## Selection
—————

Treva Spontaine and The Graphic, later The Graphic was a Greensboro, North Carolina indie band popular in colleges of the southeast USA during the 1980s. In 1984 Don Dixon  produced the 6-track album People In Glass for Treva Spontaine and The Graphic. People In Glass was reissued in 1985 in Denmark as Way of the World.

Discography

People In Glass
"Way of the World" – 3:58 (Brad Newell)
"Magical Equation" – 3:30 (Newell)
"It's My Dance" – 3:55 (Newell)
"It's Lonely Out Here" – 4:15 (Newell)
"Entrer Dans L'Amour" – 4:35 (Newell)
"I Dream Alone" – 2:22 (Tréva Spontaine)

—————

## Data
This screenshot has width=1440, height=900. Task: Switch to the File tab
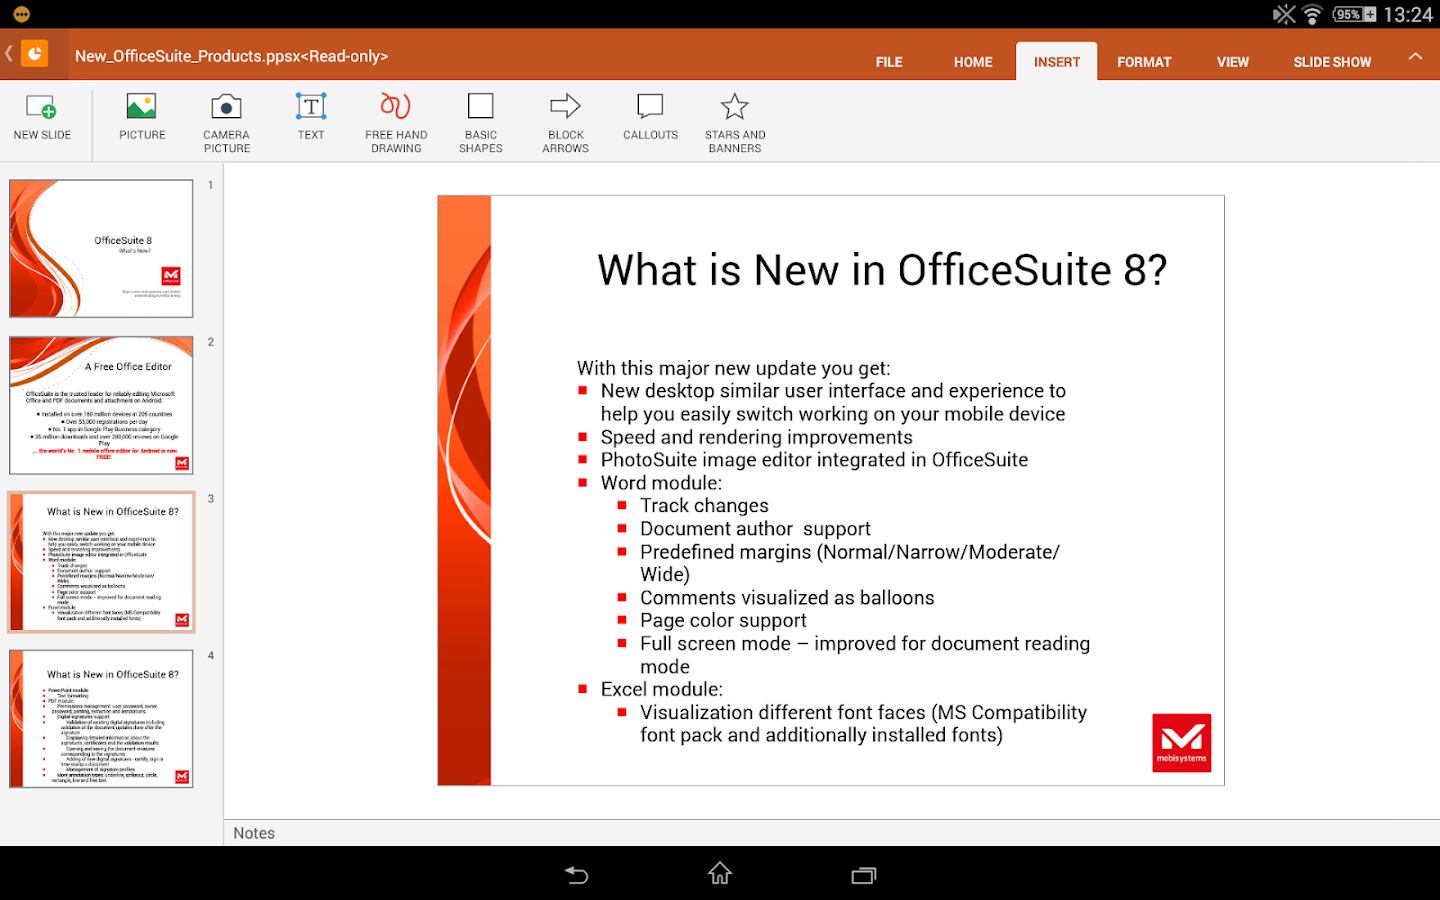pos(889,62)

—————

## Exercise instructions
a – Answer these questions from the text about Treva Spontaine and The Graphic, one answer per line, marked the same way:
(i) Who produced People In Glass, and in what year?
(ii) Under what title, and in which country, was the album reissued in 1985?
(iii) Which track is credited to Tréva Spontaine?
b – Summarize the text about Treva Spontaine and The Graphic in two sentences.
c – List every track on People In Glass that the text credits to Newell.

## Per-task answers
a –
(i) Don Dixon, in 1984.
(ii) As Way of the World, in Denmark.
(iii) "I Dream Alone"

b – Treva Spontaine and The Graphic, later The Graphic, was an indie band from Greensboro, North Carolina, that was popular in southeastern US colleges during the 1980s. In 1984 Don Dixon produced the band's six-track album People In Glass, which was reissued in Denmark in 1985 as Way of the World.

c –
- "Way of the World"
- "Magical Equation"
- "It's My Dance"
- "It's Lonely Out Here"
- "Entrer Dans L'Amour"